DIRECTIONS FOR THIS TASK: The reply should hold only the lines from the one with "Year 12 (1105, 364)" to the one with "My ESO (1028, 772)", both ends kept, exactly as they appear below, without any pictures.

Data entries:
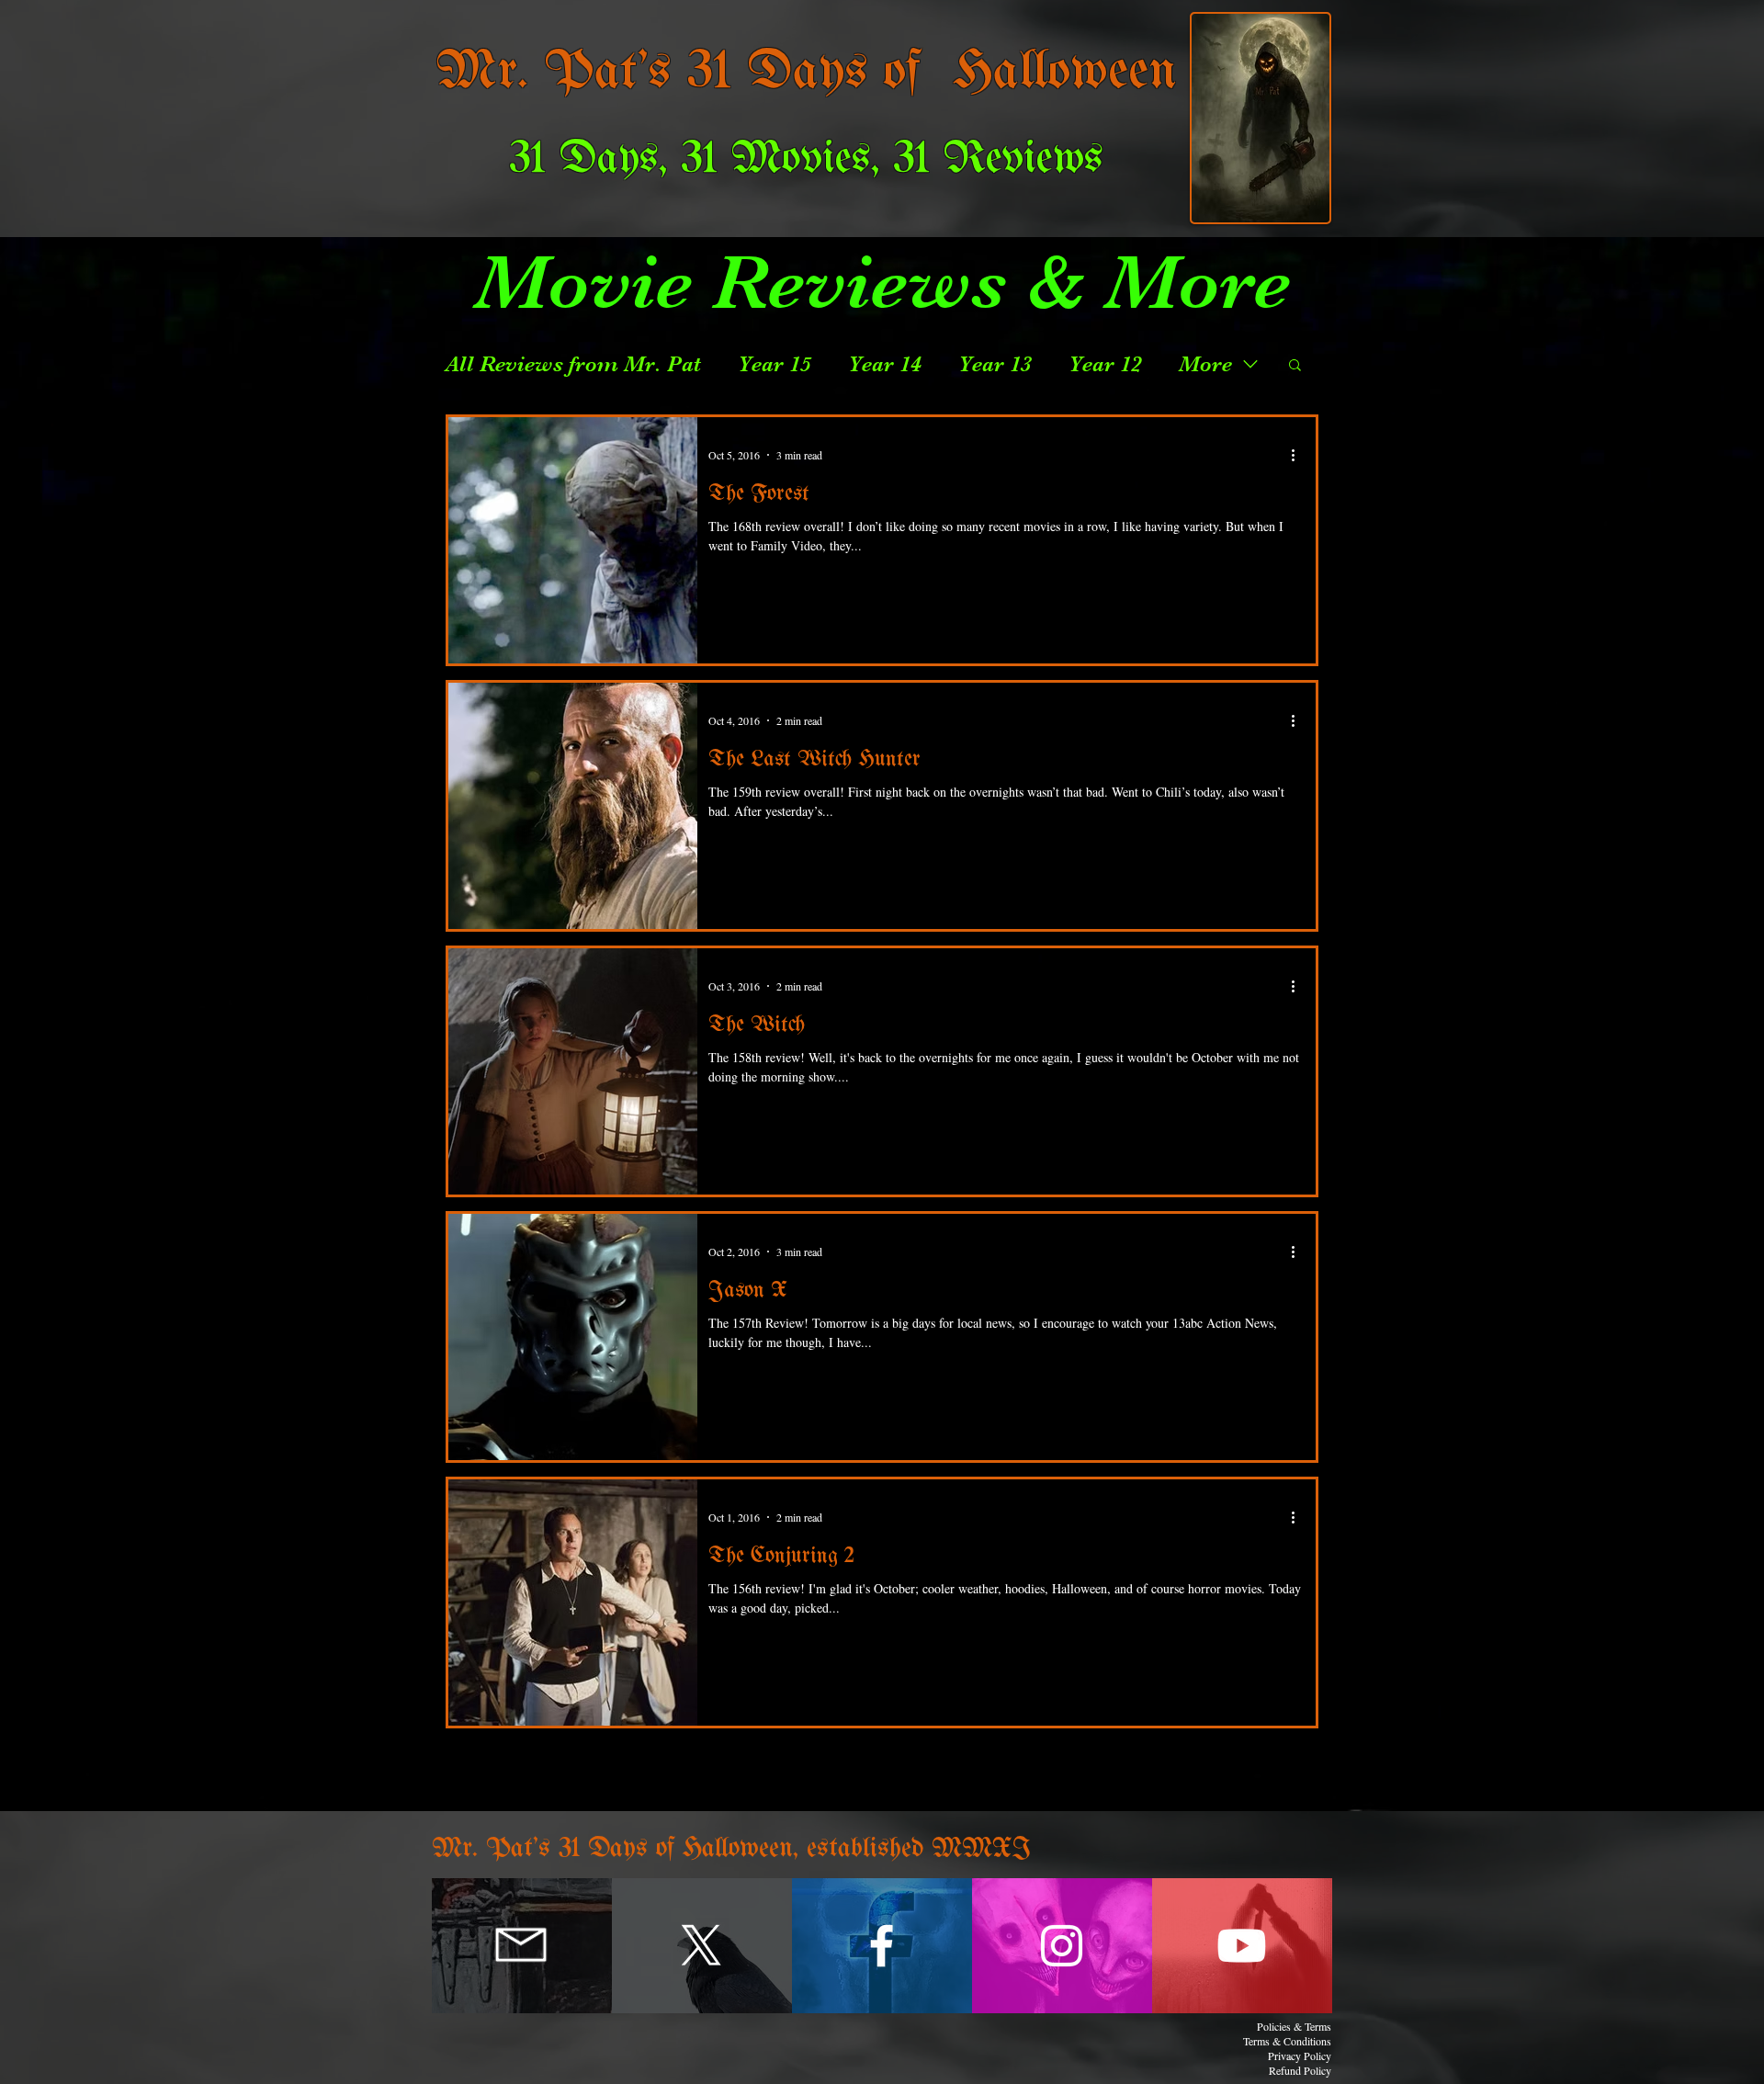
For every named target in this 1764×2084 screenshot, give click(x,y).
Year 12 (1105, 364)
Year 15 (774, 364)
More (1205, 364)
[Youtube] (1242, 1946)
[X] (701, 1946)
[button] (1295, 366)
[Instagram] (1062, 1946)
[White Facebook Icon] (882, 1946)
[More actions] (1299, 455)
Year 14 (885, 364)
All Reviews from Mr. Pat (573, 364)
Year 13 (995, 364)
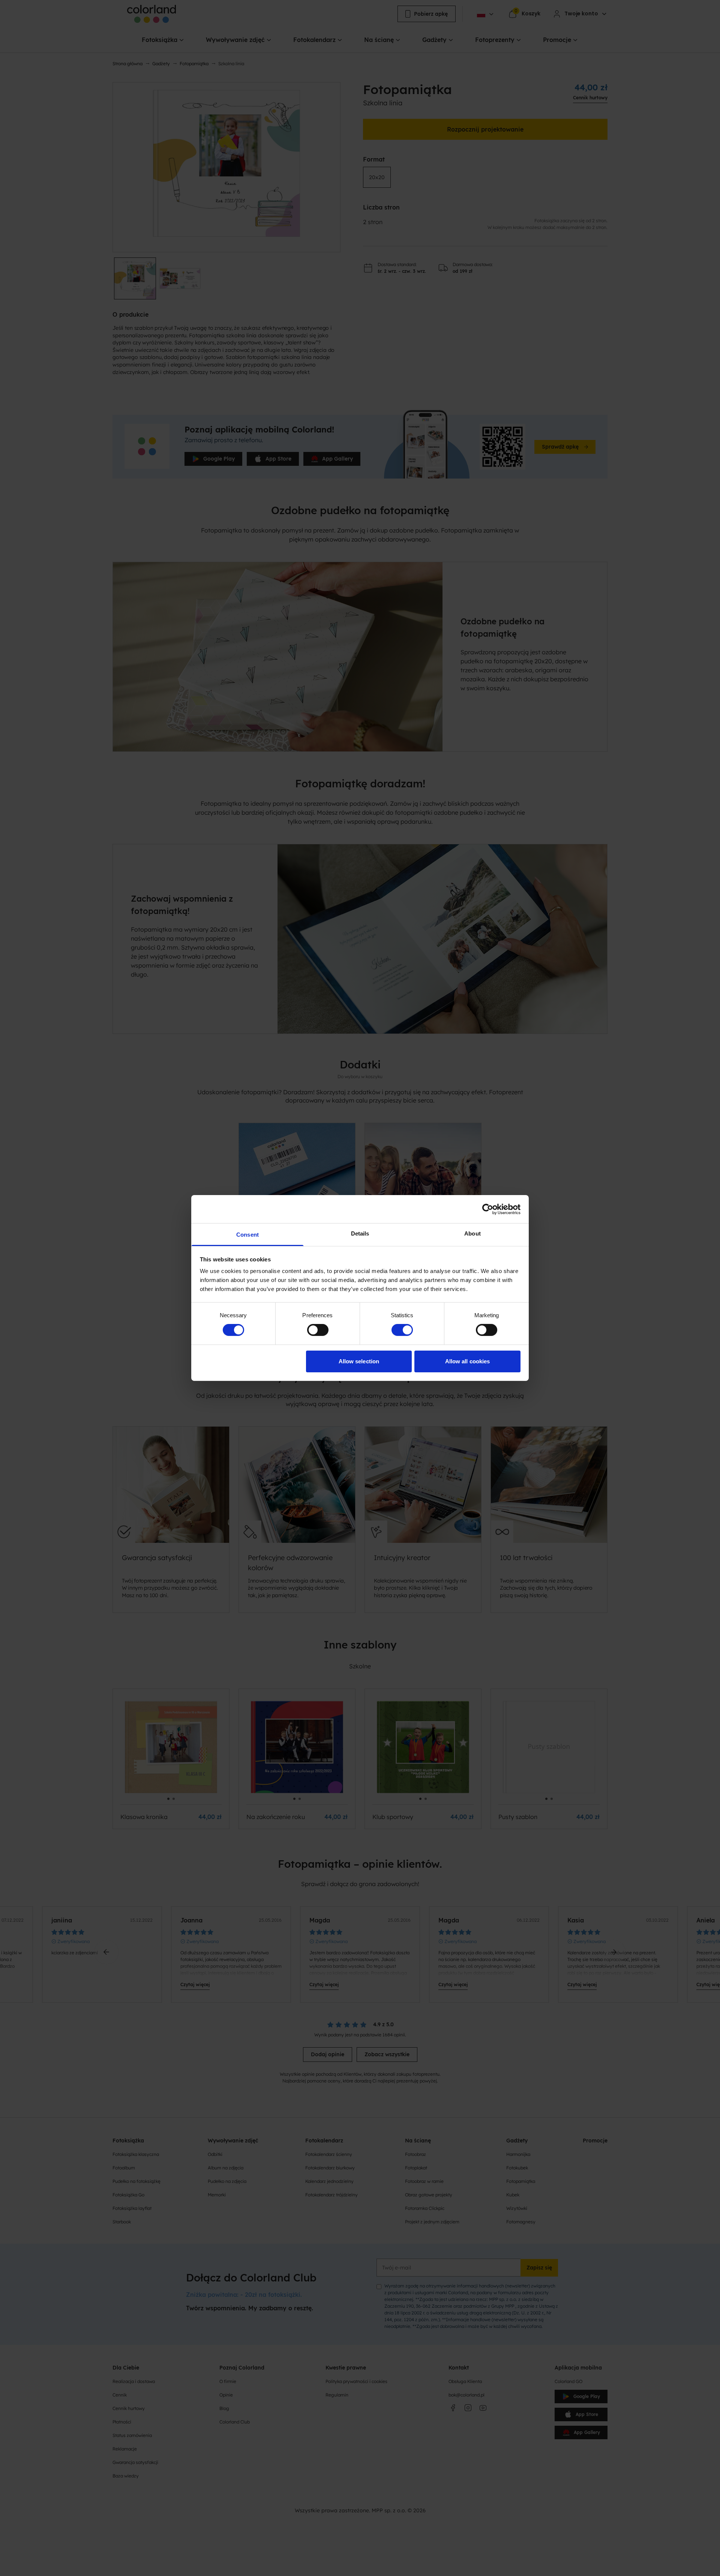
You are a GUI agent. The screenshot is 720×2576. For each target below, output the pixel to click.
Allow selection (359, 1361)
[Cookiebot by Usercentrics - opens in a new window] (487, 1209)
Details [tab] (360, 1233)
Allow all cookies (467, 1361)
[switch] (317, 1330)
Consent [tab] (247, 1234)
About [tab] (472, 1233)
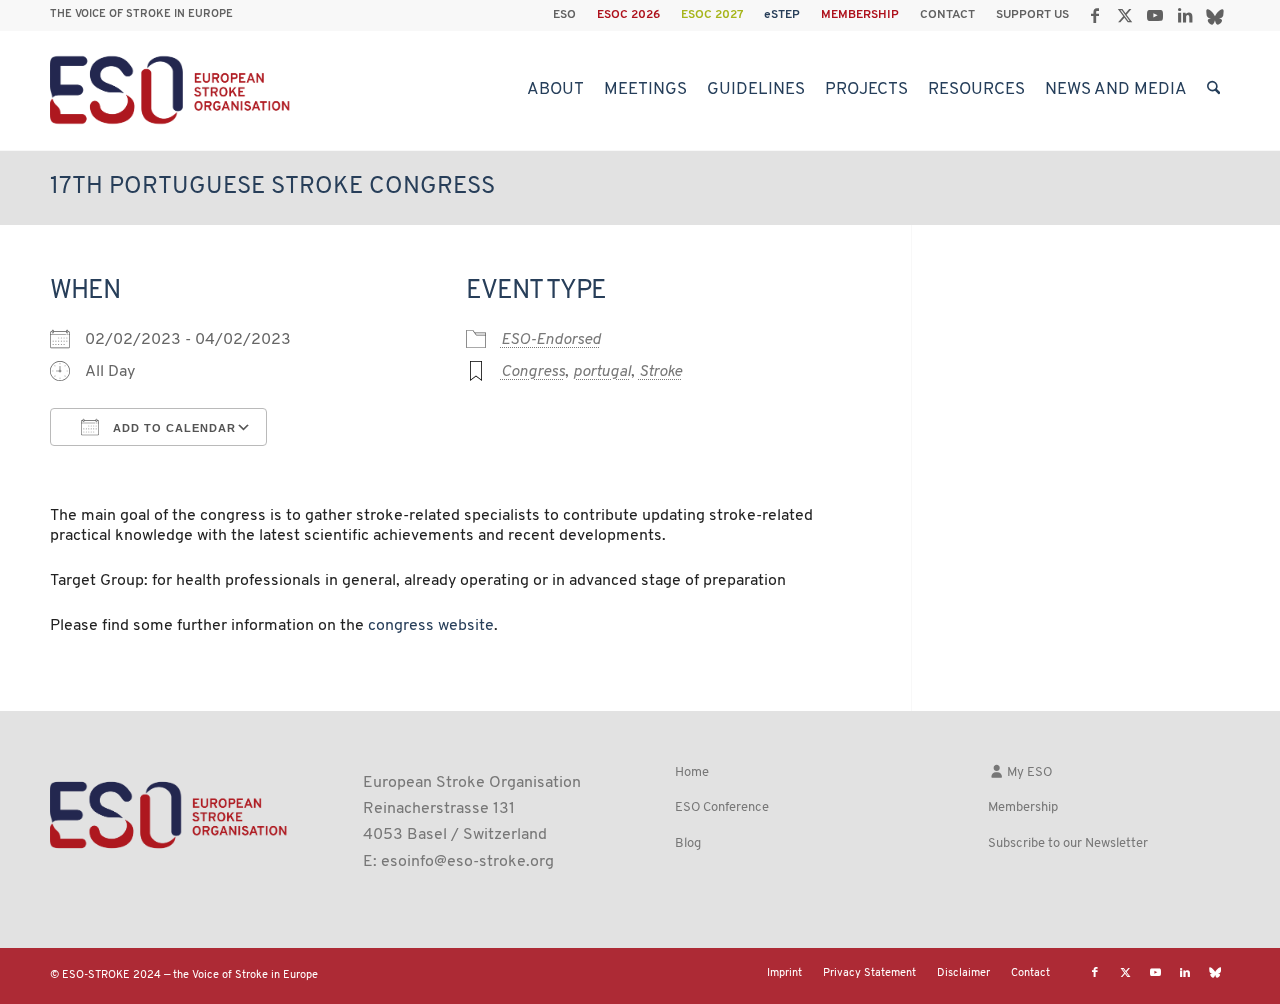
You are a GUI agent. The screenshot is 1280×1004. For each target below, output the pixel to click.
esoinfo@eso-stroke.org (467, 862)
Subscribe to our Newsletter (1068, 843)
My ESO (1028, 772)
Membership (1023, 807)
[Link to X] (1124, 15)
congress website (431, 626)
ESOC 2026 (628, 15)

ANSWER FOR THIS EXERCISE:
Year 12 (1105, 364)
Year 15 (774, 364)
More (1205, 364)
[Youtube] (1242, 1946)
[X] (701, 1946)
[button] (1295, 366)
[Instagram] (1062, 1946)
[White Facebook Icon] (882, 1946)
[More actions] (1299, 455)
Year 14 (885, 364)
All Reviews from Mr. Pat (573, 364)
Year 13 (995, 364)
You are a GUI agent. The screenshot is 720×2576. For each target below, output the pixel to click.
Allow selection (359, 1361)
[Cookiebot by Usercentrics - opens in a new window] (487, 1209)
Details [tab] (360, 1233)
Allow all cookies (467, 1361)
[switch] (317, 1330)
Consent [tab] (247, 1234)
About [tab] (472, 1233)
You are a GUI agent. The screenshot is 1280×1004. For each target below, output the pixel to click.
esoinfo@eso-stroke.org (467, 862)
Subscribe to our Newsletter (1068, 843)
My ESO (1028, 772)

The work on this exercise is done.